To explain this again, most PS settings are controlled from registers. If you can’t find the Register to change this PS clock, and if you really needed it, you would need to recompile the PYNQ image using your updated PS settings.

  1. What is the difference between the PL SPI and PS SPI?
    The PS SPI is a hard SPI controller that is part of the PS. It is intended to be connected to MIO pins. It needs to be included in the Linux device tree. This would need changes to the PYNQ image, or a dynamic change to the device tree once the board is running.

Which is more prefered?

You probably DON’T want to use the PS SPI. The PS peripherals are primarily intended to be connected to MIO pins (Multiplexed IO). These are physical pins on the Zynq device. On the PYNQ-Z2, you don’t have MIO pins available that you can connect the SPI to. You can use EMIO pins (external MIO) that allow you to connect the PS peripherals into the FPGA. However, as already pointed out you need to have the SPI in the Linux device tree, so

In my opinion, the PL SPI would be easier to use, and would give you more flexibility. The downside is that it uses some PL logic. The logic required is relatively small vs the total size of PL, so it is unlikely this would be an issue for you.
Which way is best depends on what you want or need for your design.

I try to directly use MMIO, but I fail to write to the register.

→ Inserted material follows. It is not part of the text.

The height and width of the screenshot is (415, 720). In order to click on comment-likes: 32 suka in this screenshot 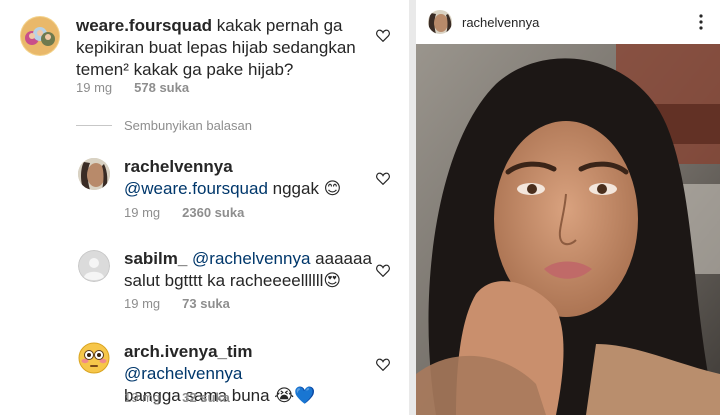, I will do `click(206, 398)`.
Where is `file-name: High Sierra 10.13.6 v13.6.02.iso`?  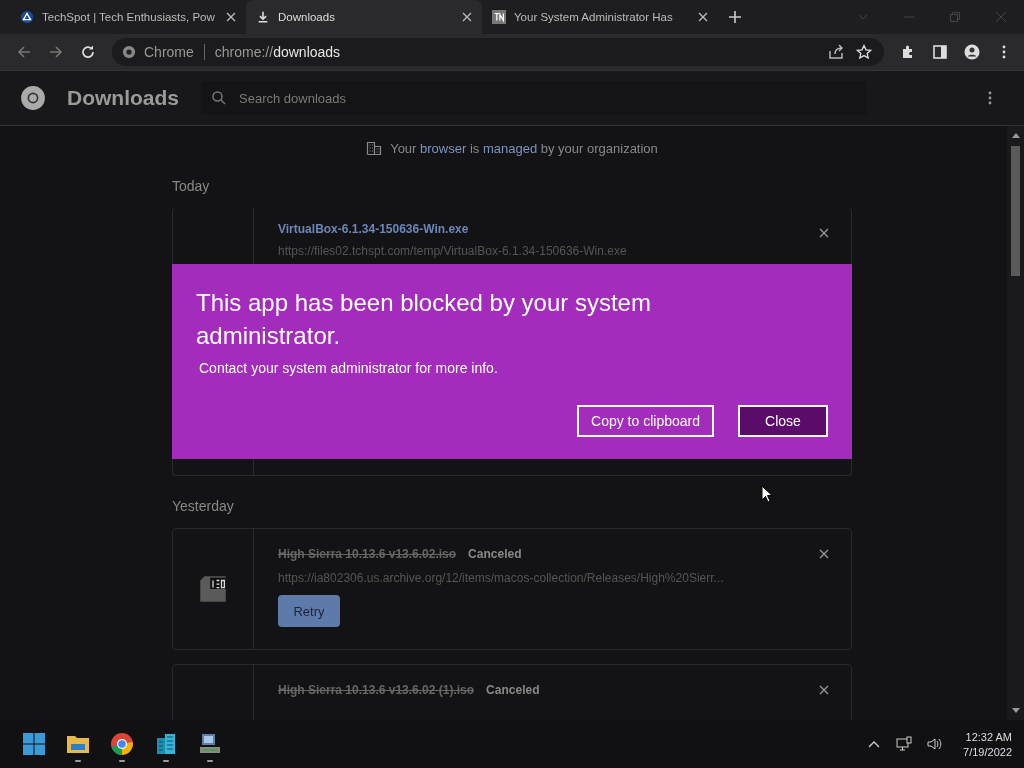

The way you are using MMIO is OK, but you can’t read and write all registers. Some are read only, some are write only - so reading back will give a 0 or an error.

Your question was about the “PYNQ-Z2 SPI clock frequency” but you really just want to use a SPI.
There are some good resources for PYNQ. I’d suggest this if you want to use the PL SPI:

In the base Overlay for PYNQ-Z2 we also have SPI controllers as part of the MicroBlaze subsystems connected to the PMODS and RPi interfaces. We have a simple Python interface for controlling the SPI.
https://pynq.readthedocs.io/en/v3.0.0/pynq_libraries/pynqmb_reference.html

I’d suggest you can close this post, and open a new post if you have further questions about using the PL SPI.